**Текст**.
На старости лет певцы обычно жили где-нибудь под Парижем, ибо накоплено у них бывало немного. Остававшиеся после них небольшие деньги доставались либо домочадцам, либо новоприбывшим молодым кастратам, вербовкой которых постоянно занимались нарочно для того назначаемые двором люди. У короля и, судя по всему, у многих придворных кастраты пользовались живейшим расположением, так что жили в Версале жизнью, ничем не отличавшейся от жизни прочих артистов, однако от широкой публики оставались вдали, а значит, оставались вдали и от всеевропейского художественного движения, вознесшего к славе и почестям стольких их собратьев.

**Показанные записи**.
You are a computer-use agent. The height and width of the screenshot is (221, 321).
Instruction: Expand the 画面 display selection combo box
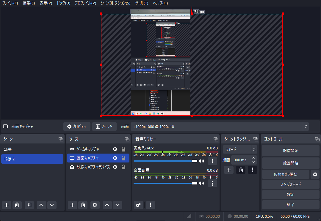306,127
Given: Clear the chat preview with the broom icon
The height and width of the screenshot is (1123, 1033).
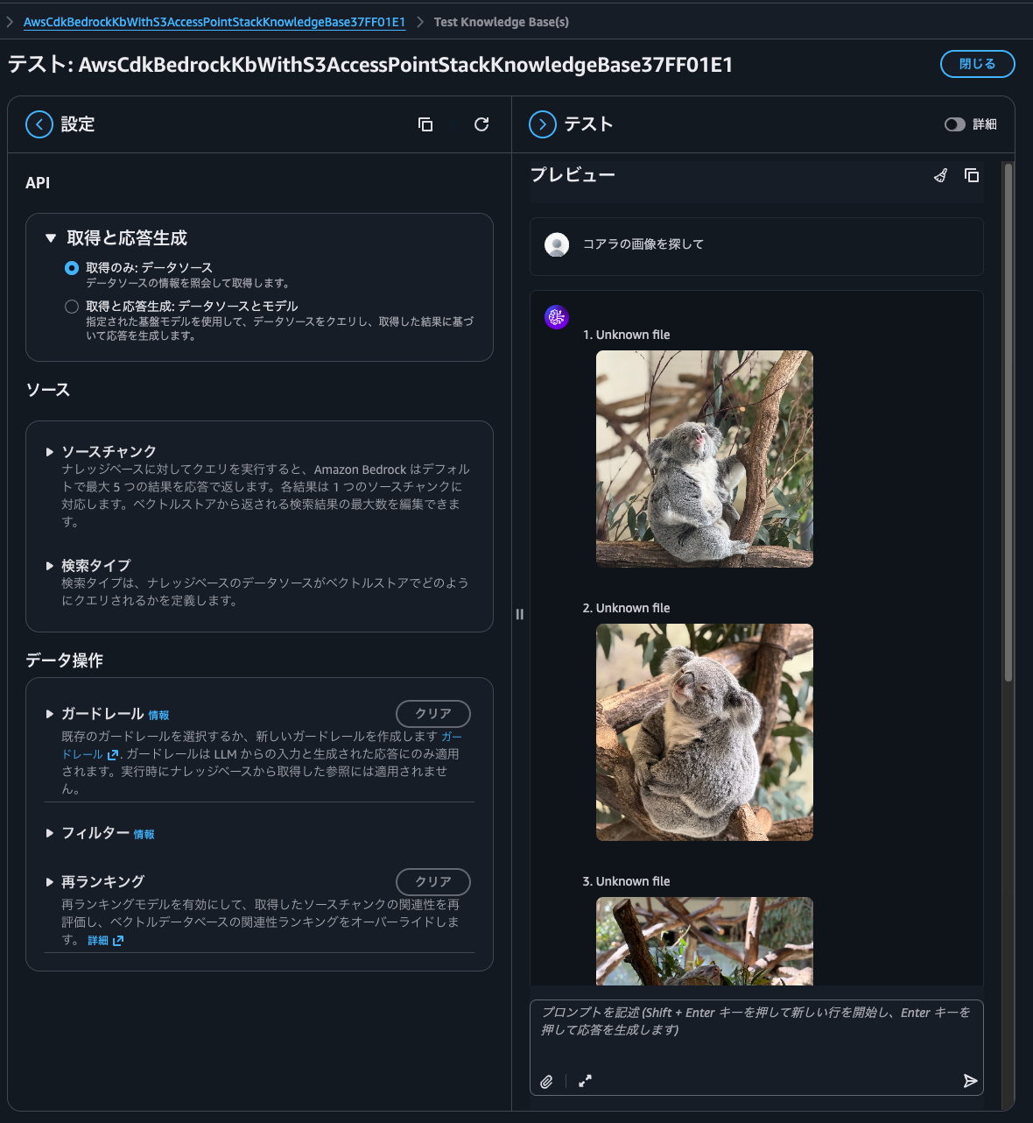Looking at the screenshot, I should coord(940,175).
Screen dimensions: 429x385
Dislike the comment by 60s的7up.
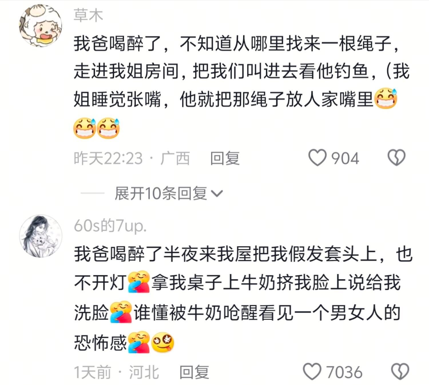coord(400,371)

**Задание**.
Продолжите текст о певцах-кастратах при Версальском дворе, начиная сразу после его последнего предложения.

**Ответ**.
Женщины не утешали певцов в их изоляции и при встрече с очередным явившимся в Париж певцом, даже и знаменитым, принимали его насмешливо или, в лучшем случае, холодно. Первые кастраты приезжали во Францию в уверенности, что будут благосклонно приняты дамами и добавят к своим донжуанским спискам несколько имен, но надежды оказывались тщетными: в отличие от большинства женщин, француженки не понимали, как можно «предпочесть половинку целому», и спешили дать второсортным кавалерам от ворот поворот.

Некий анонимный поэт воспел эту ситуацию так:

 

Я знаю нескольких хвастунов

С коком на голове и задранным носом,

Которые вполне заслуживают называться

Шевалье Каплун.

Да только сегодня кока недостаточно,

И даже самые простые девушки

Видеть его не хотят,

Когда недостает кой-чего другого.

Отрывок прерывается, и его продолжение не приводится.